▶ **SUPPLIED RECORDS**:
---

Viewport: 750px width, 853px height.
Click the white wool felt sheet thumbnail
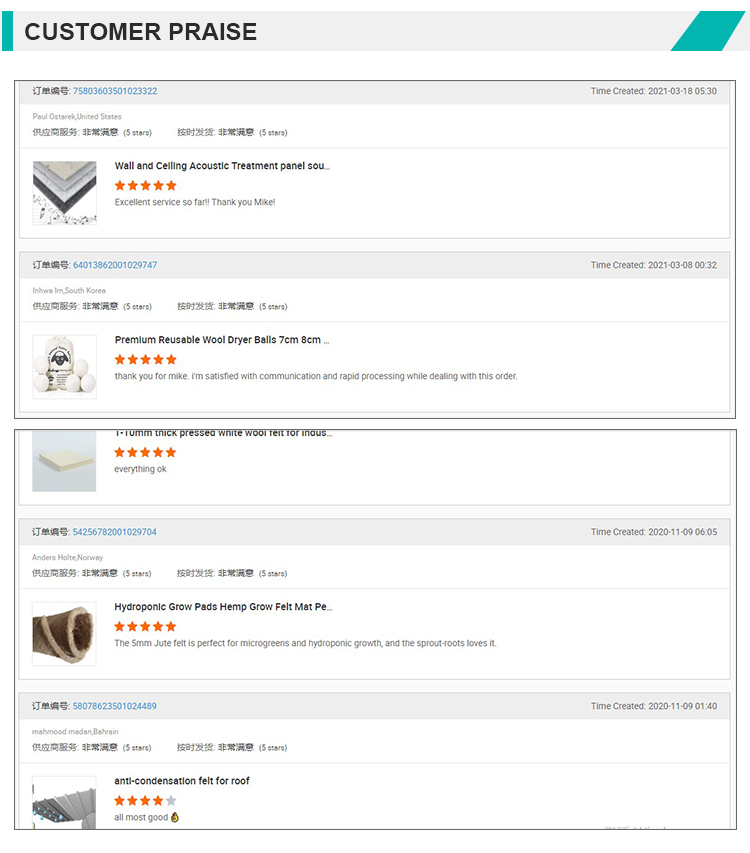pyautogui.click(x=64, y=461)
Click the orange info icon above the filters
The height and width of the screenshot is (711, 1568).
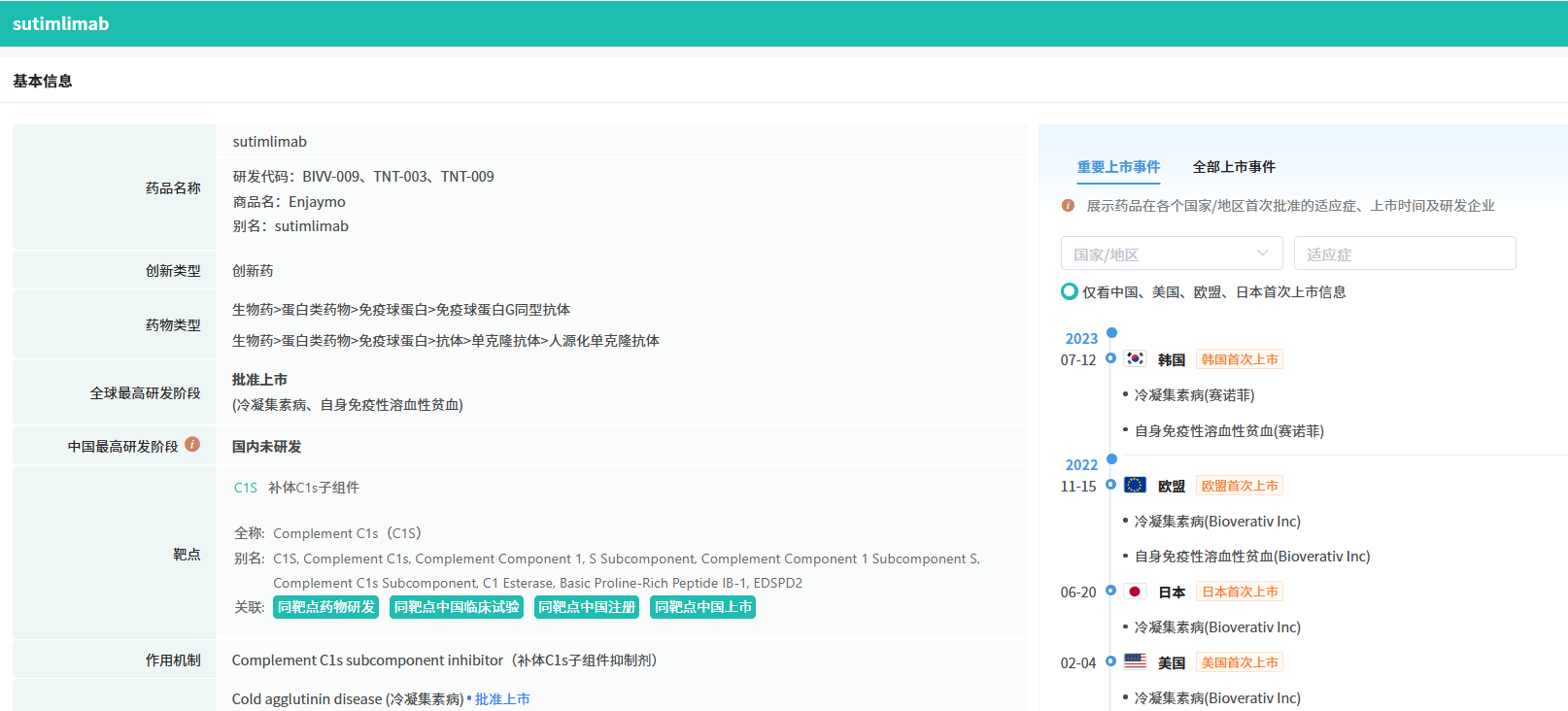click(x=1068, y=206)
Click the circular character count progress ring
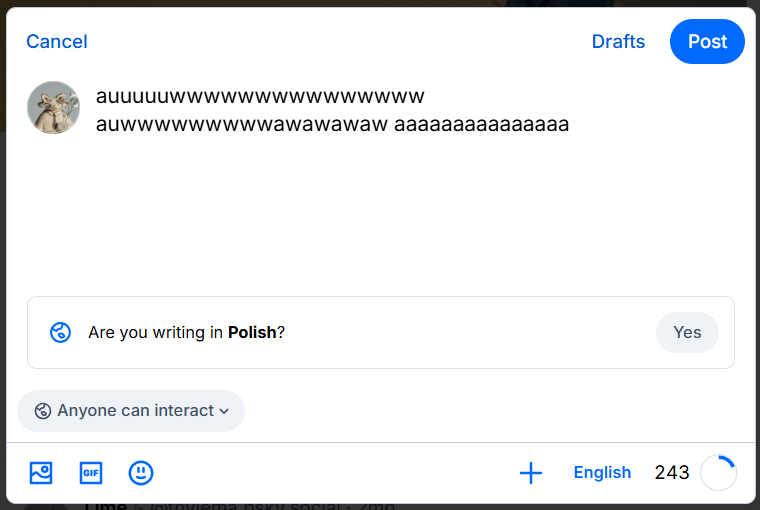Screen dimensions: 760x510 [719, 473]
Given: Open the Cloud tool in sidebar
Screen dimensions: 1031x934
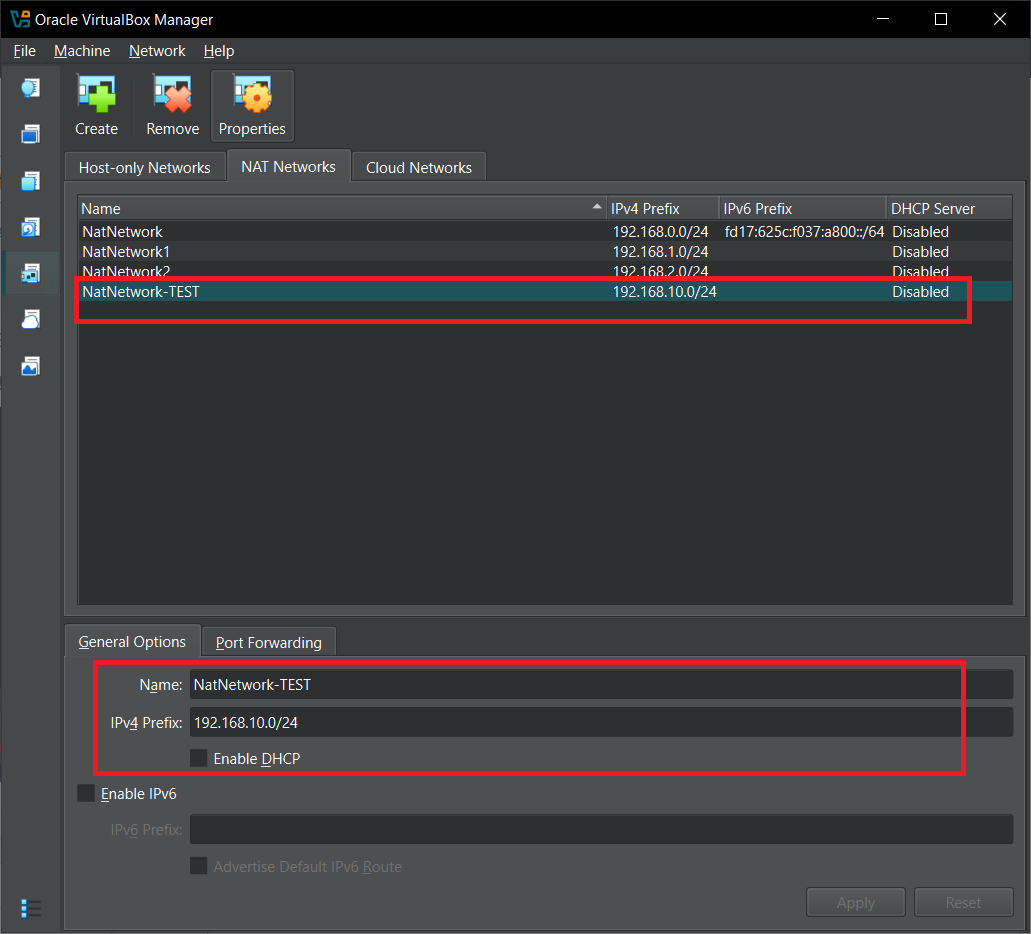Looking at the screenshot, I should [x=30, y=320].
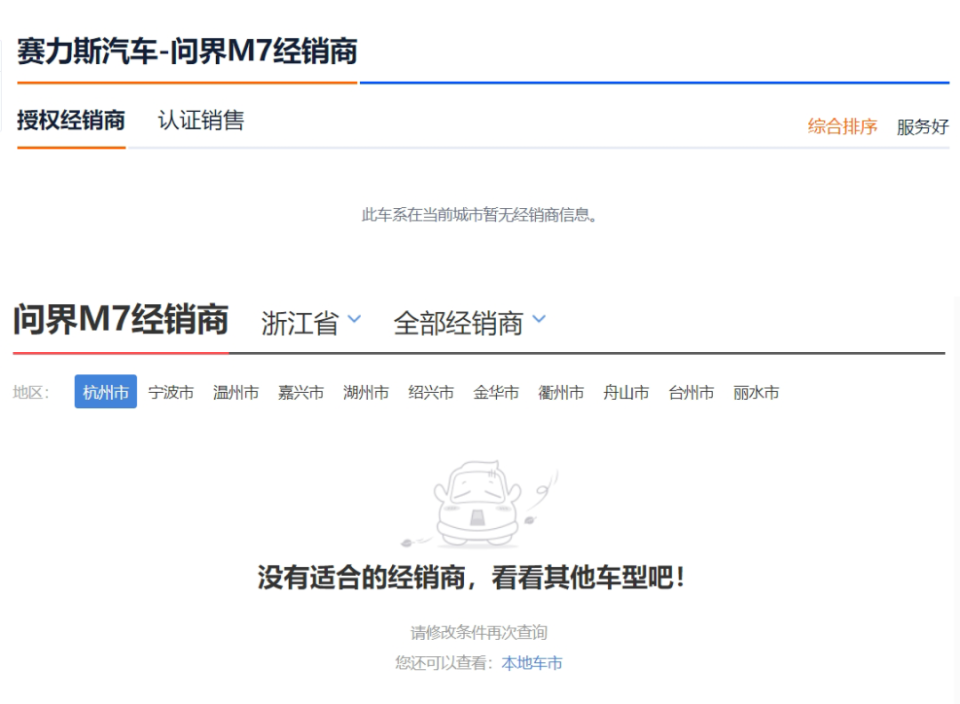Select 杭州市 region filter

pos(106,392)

---

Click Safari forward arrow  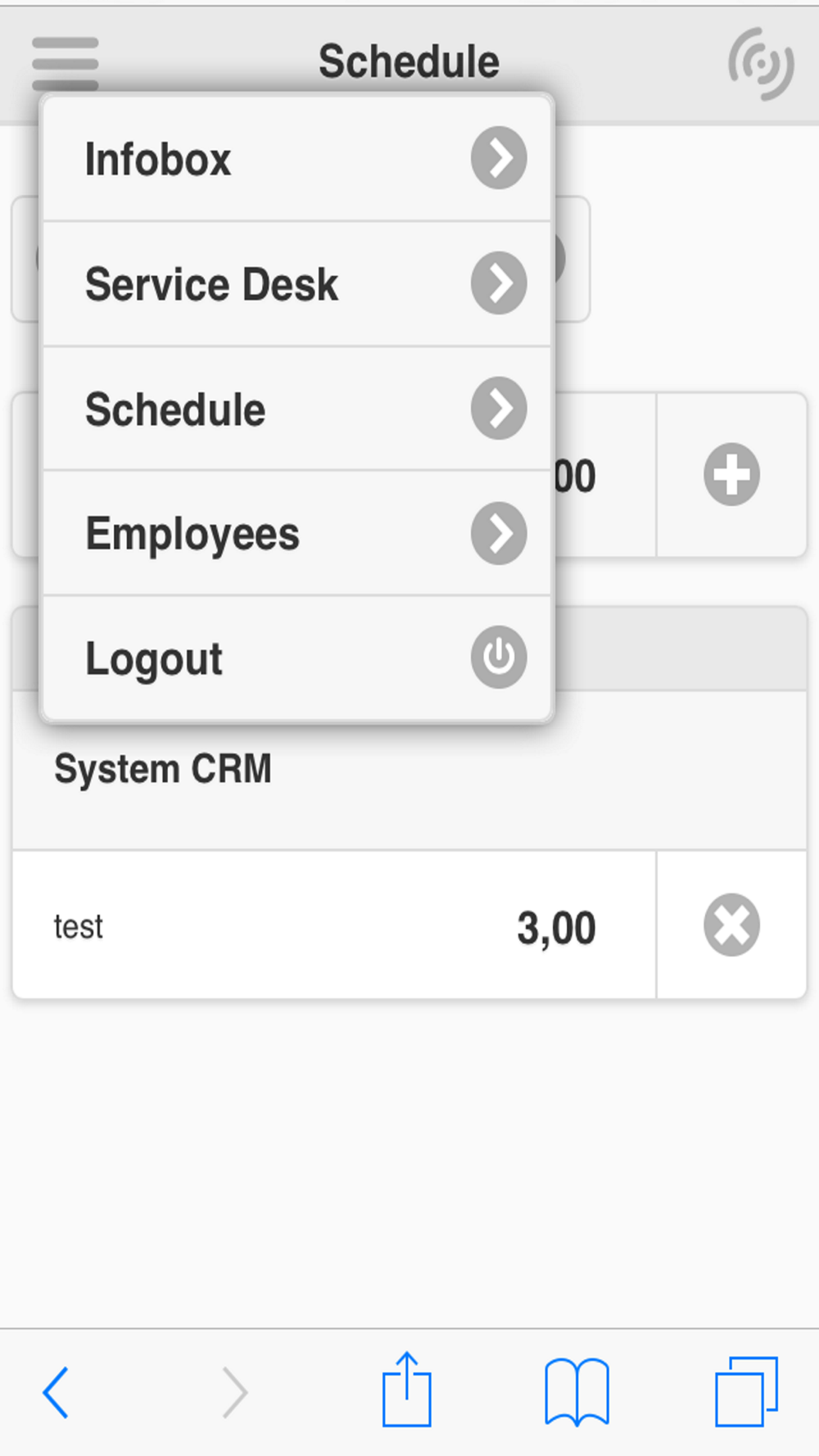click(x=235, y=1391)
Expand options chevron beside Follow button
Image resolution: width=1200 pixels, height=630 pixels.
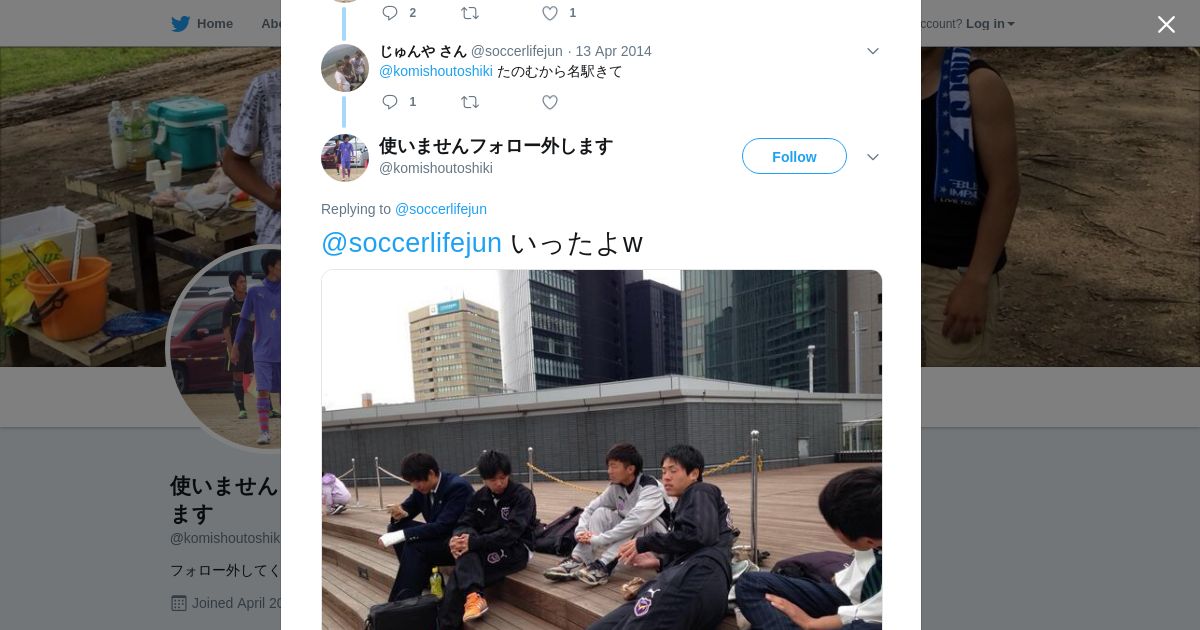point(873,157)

---

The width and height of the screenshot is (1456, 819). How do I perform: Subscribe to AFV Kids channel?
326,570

---

▶ **YOUR GOAL**:
Exactly as written above, retype the lines starting at the one holding "Viewport: 750px width, 853px height." and ending at the one holding "Given: Open the Cloud tool in sidebar", both included, but not the pictures.

▶ **FINAL ANSWER**:
Viewport: 750px width, 853px height.
Click the white wool felt sheet thumbnail
pyautogui.click(x=64, y=461)
Click the orange info icon above the filters
The height and width of the screenshot is (711, 1568).
click(x=1068, y=206)
Click the circular character count progress ring
Screen dimensions: 760x510 [719, 473]
Given: Open the Cloud tool in sidebar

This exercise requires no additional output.